Data items:
......
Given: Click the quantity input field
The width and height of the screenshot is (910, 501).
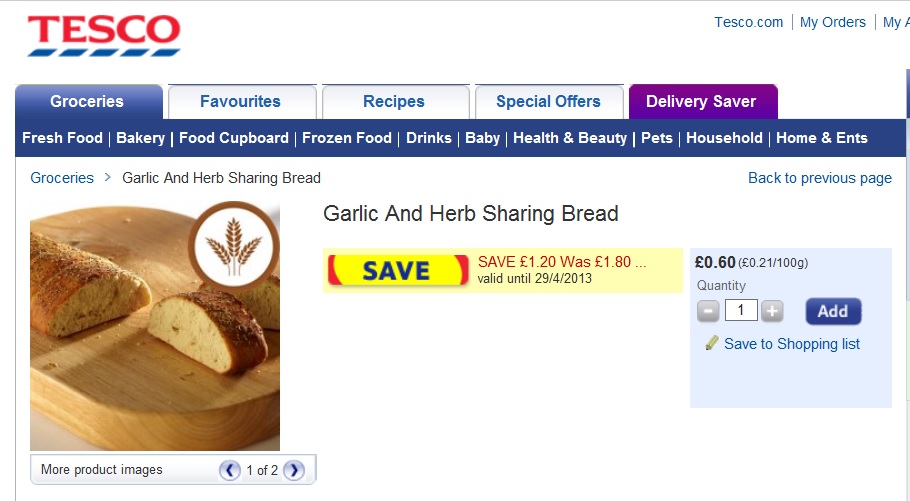Looking at the screenshot, I should (x=740, y=311).
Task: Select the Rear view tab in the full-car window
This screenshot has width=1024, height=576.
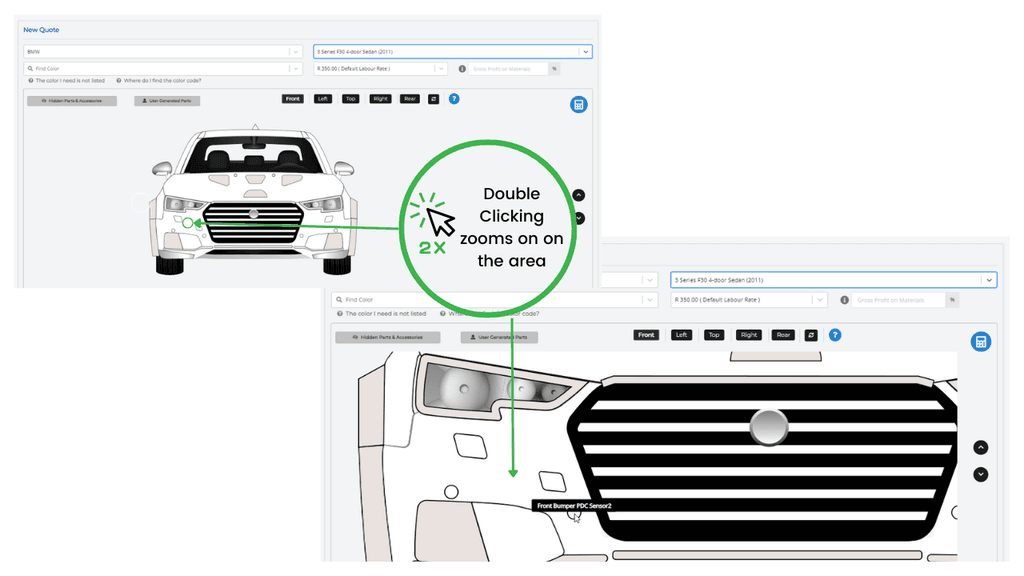Action: 409,99
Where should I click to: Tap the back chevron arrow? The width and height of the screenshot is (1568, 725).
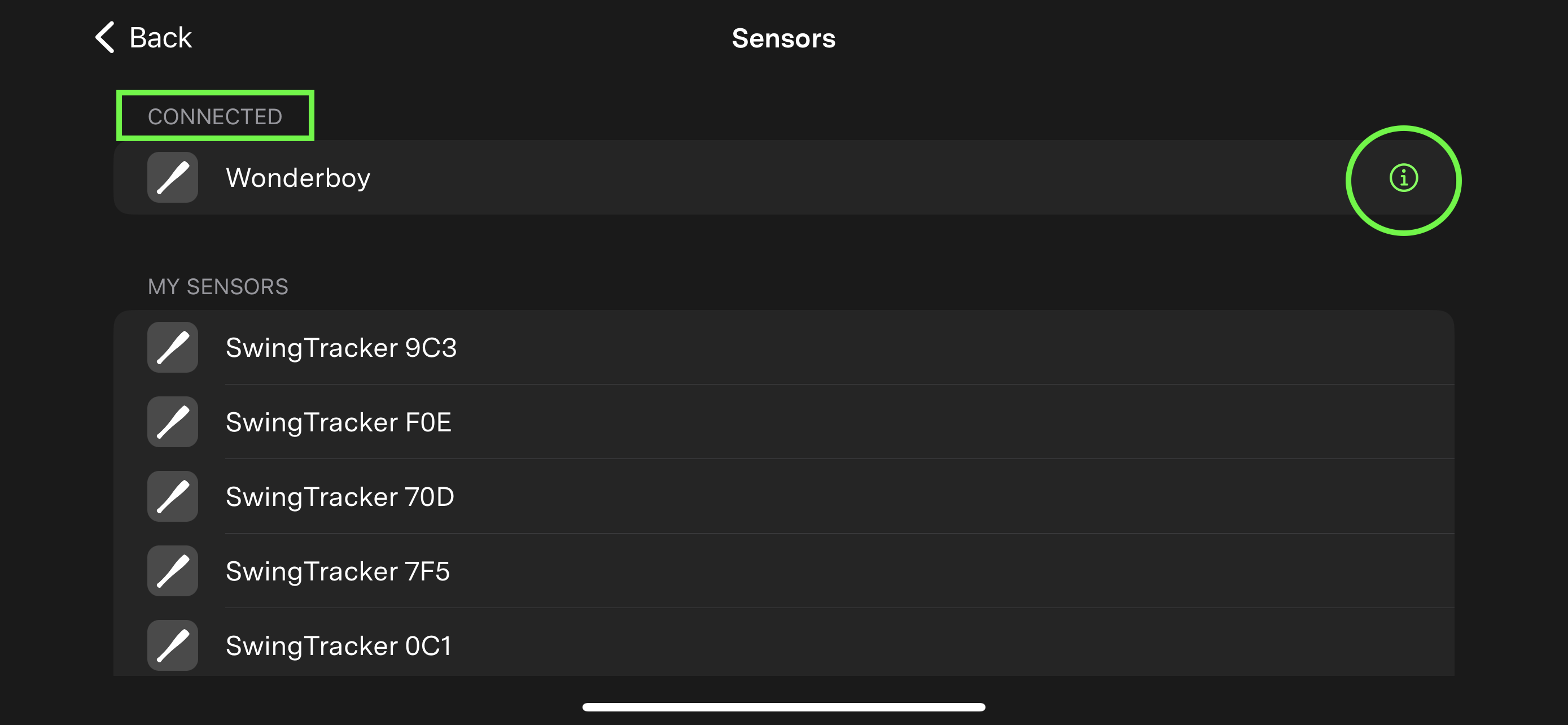(x=106, y=37)
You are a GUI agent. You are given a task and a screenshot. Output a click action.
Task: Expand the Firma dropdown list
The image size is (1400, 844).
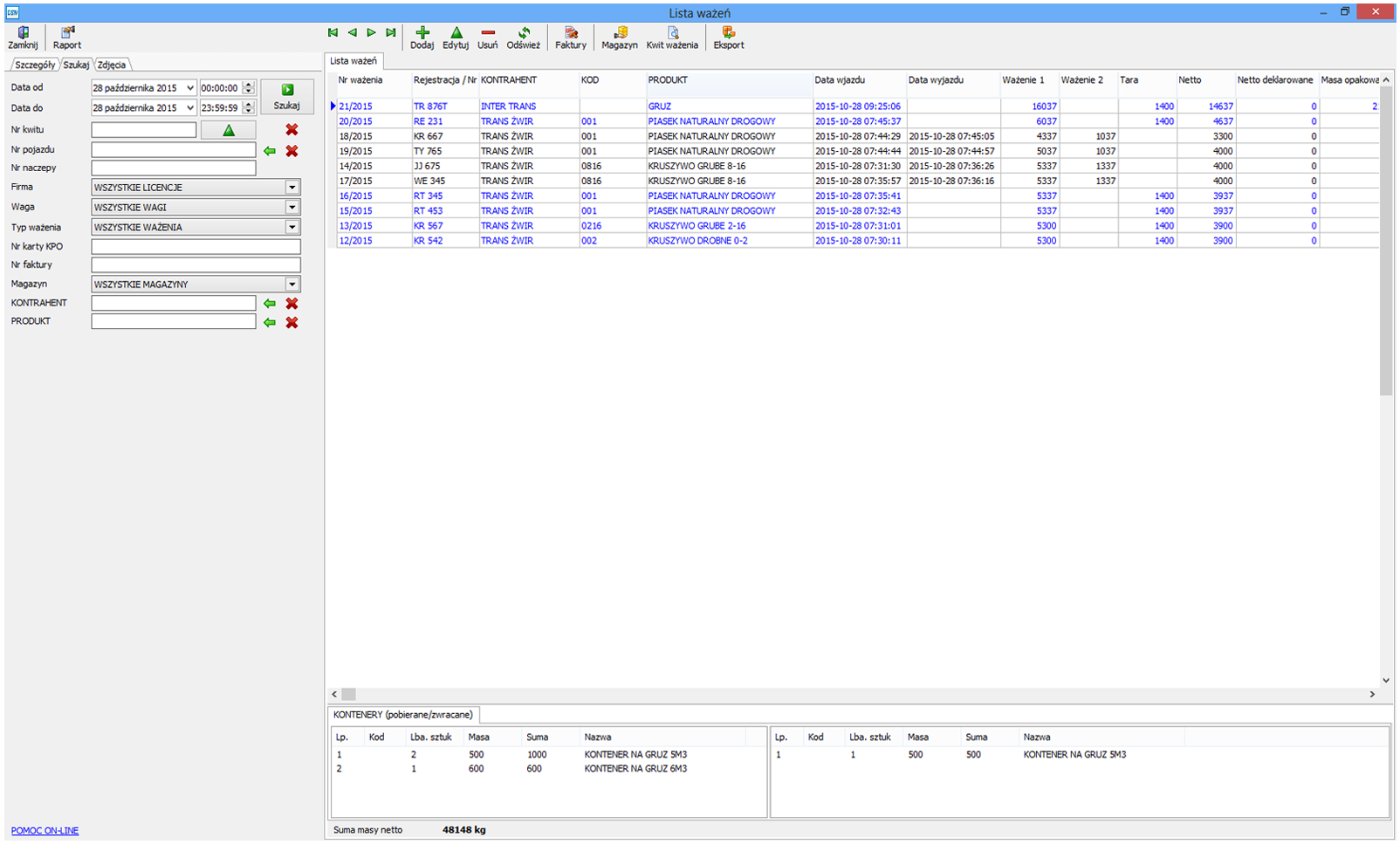292,188
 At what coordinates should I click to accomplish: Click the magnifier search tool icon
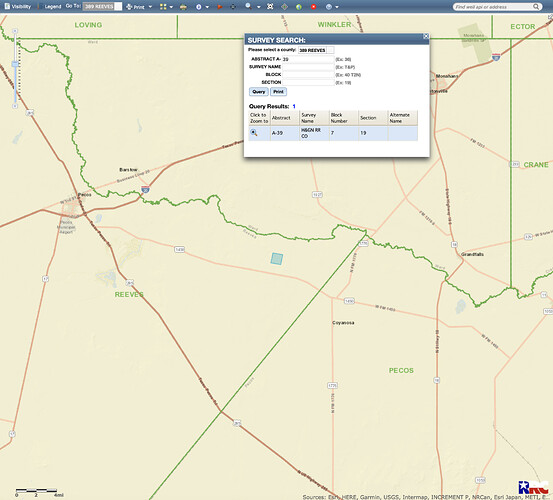pyautogui.click(x=249, y=6)
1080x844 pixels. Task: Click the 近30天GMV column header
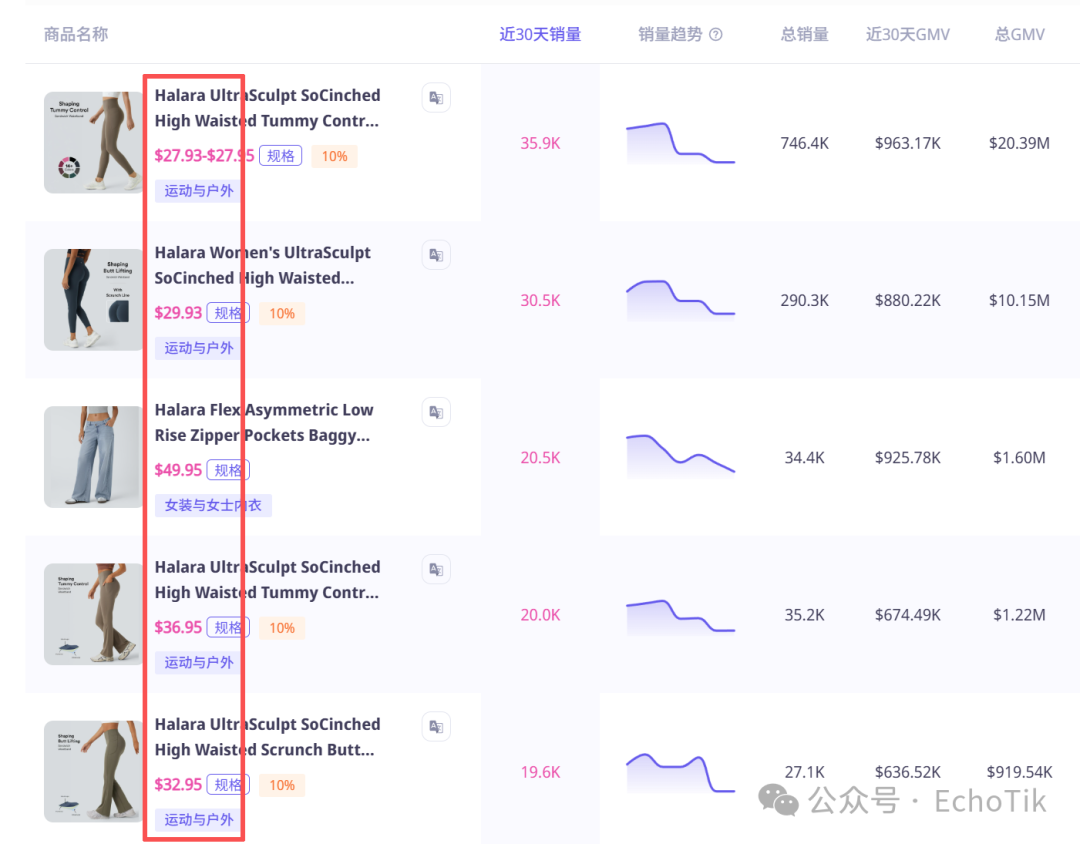point(907,35)
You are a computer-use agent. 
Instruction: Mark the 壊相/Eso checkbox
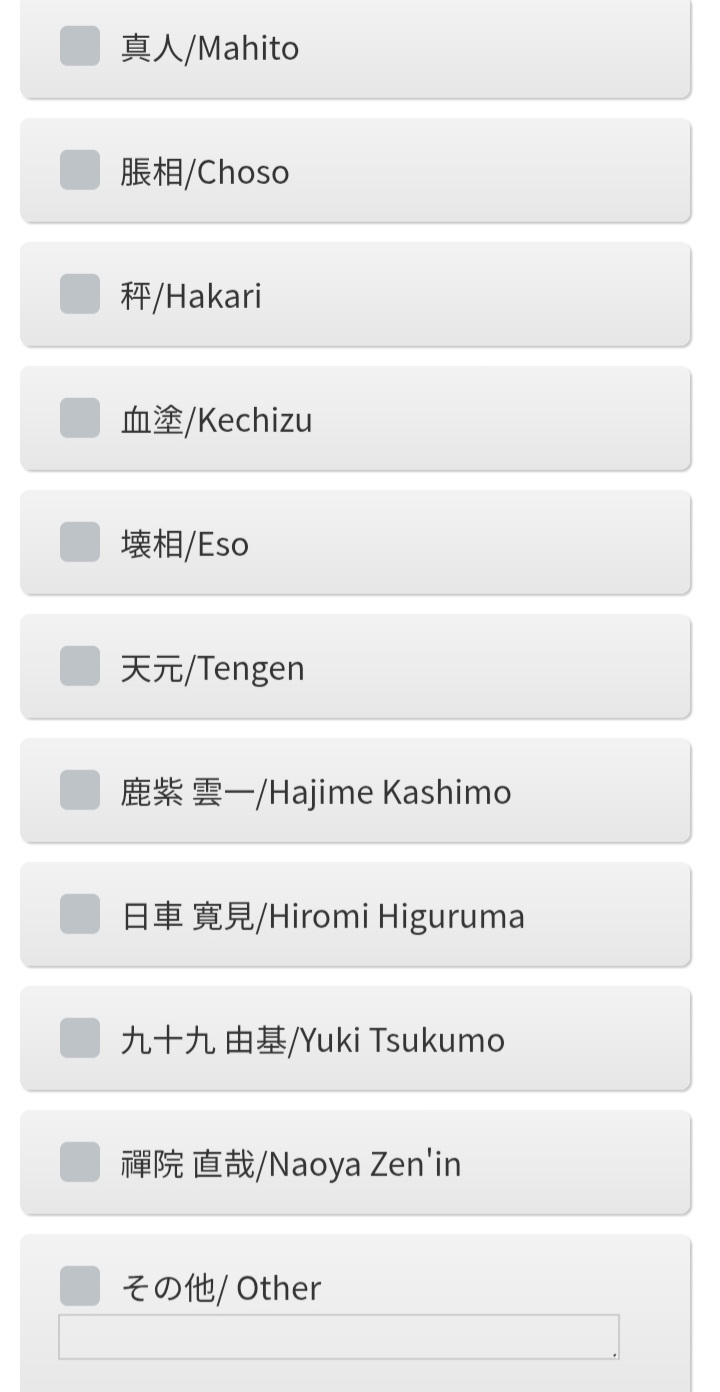[x=80, y=543]

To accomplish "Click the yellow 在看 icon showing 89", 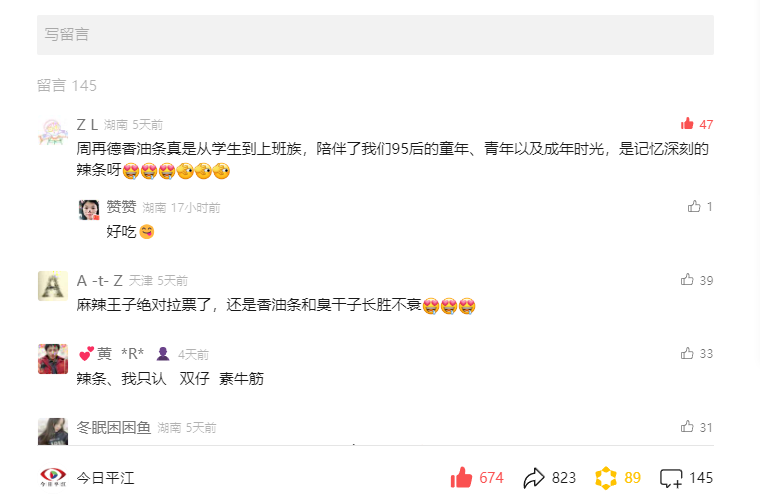I will (x=605, y=478).
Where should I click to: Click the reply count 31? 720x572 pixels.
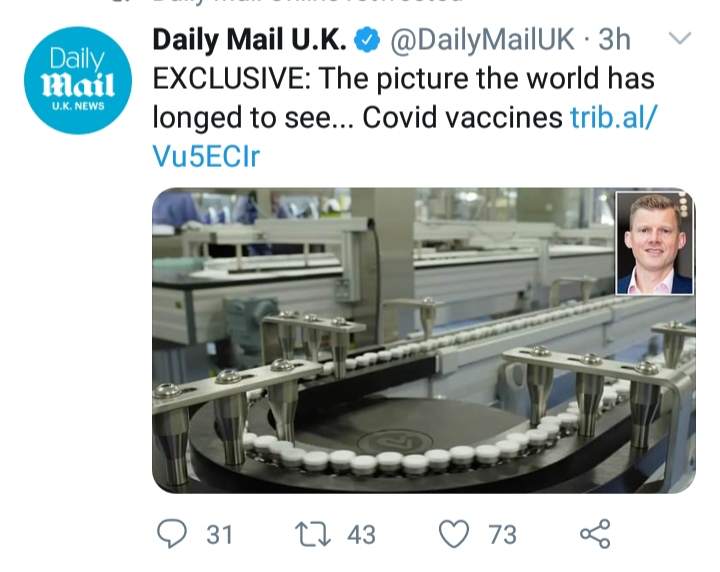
......
Where a line of the entries above holds the word "agent", return that line.

*Solution for this task:*
You are a GUI agent. You are given a task and a screenshot. Output a click action.
You are a computer-use agent. 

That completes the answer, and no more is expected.